What you will do — The whole listing below must be printed again exactly, images excluded.

########

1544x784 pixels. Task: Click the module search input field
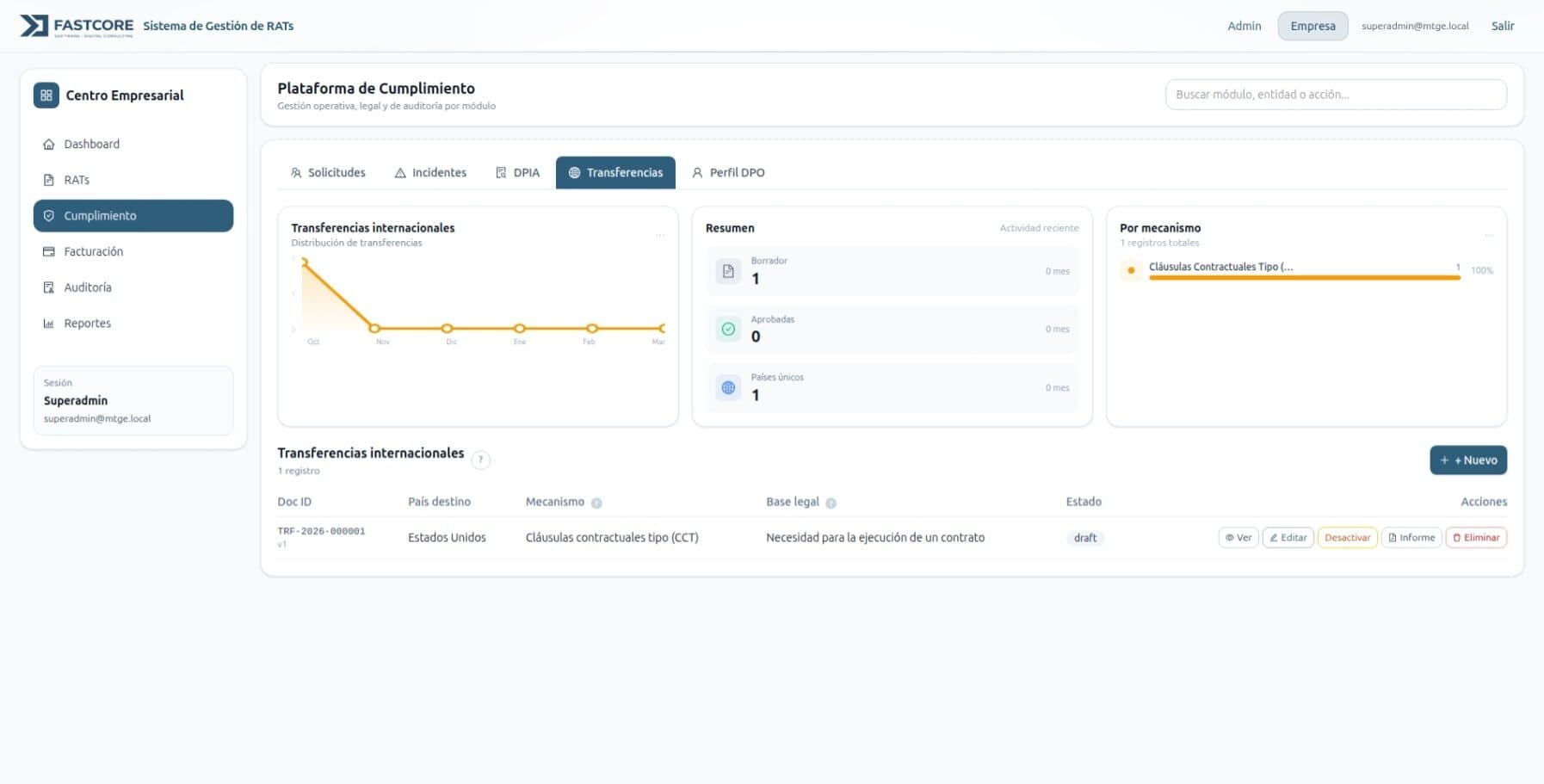[x=1335, y=94]
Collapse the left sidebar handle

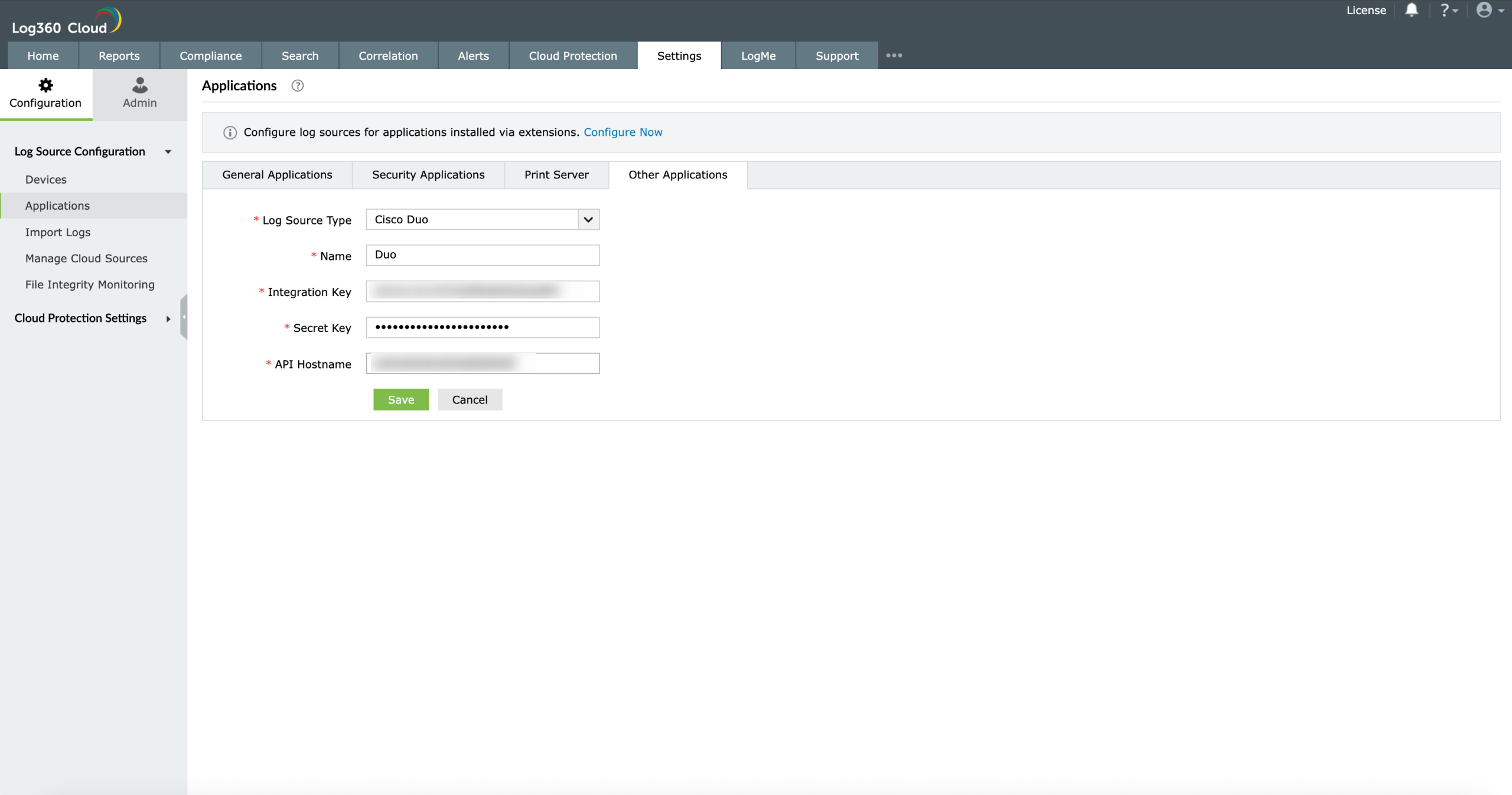[184, 317]
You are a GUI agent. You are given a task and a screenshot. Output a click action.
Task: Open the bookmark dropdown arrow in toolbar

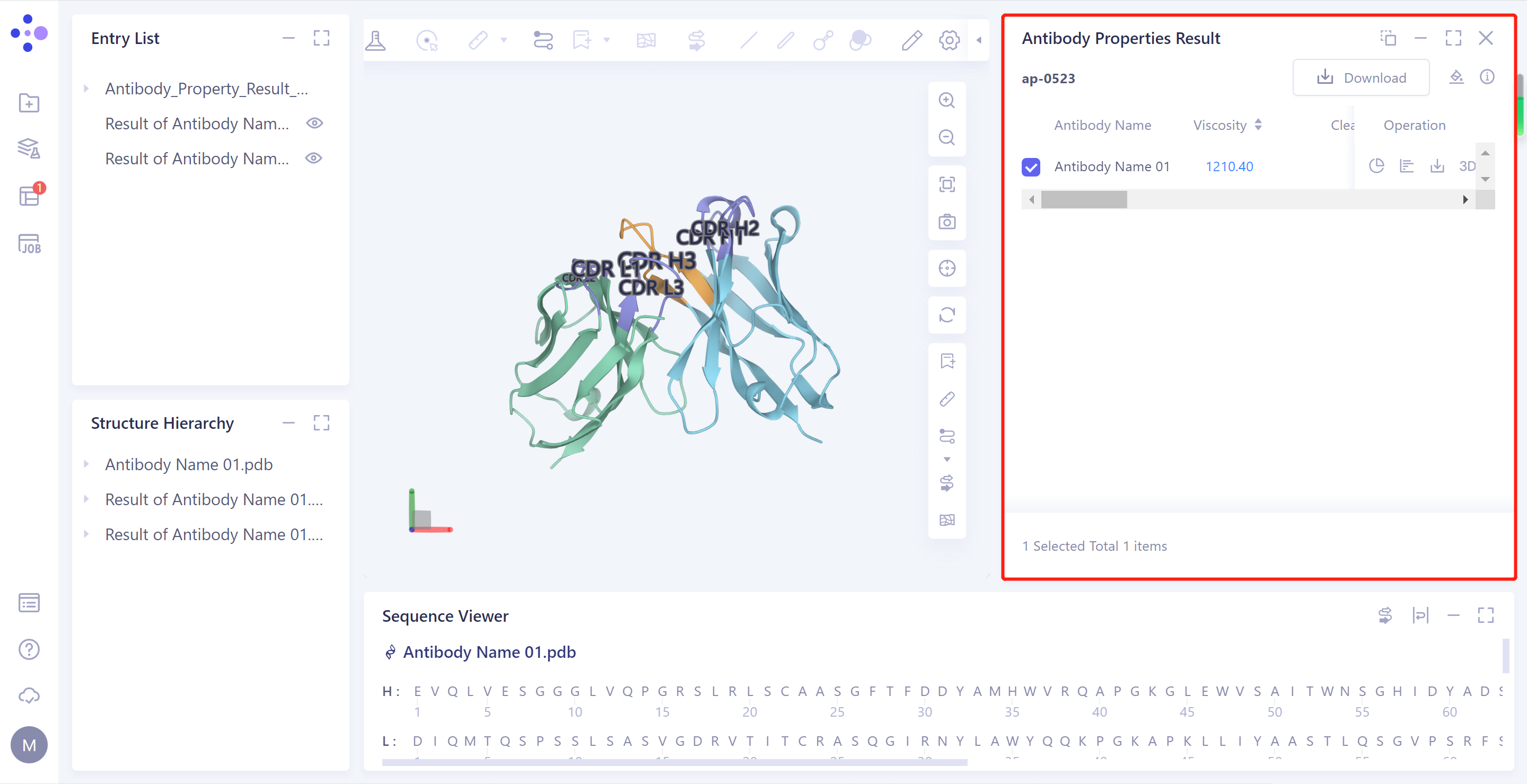click(x=607, y=40)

########

Answer to the exercise —
1544x784 pixels. Task: Click the module search input field
[x=1335, y=94]
Collapse the left sidebar handle

[184, 317]
You are a GUI agent. You are given a task and a screenshot. Output a click action.
Task: Open the bookmark dropdown arrow in toolbar

click(x=607, y=40)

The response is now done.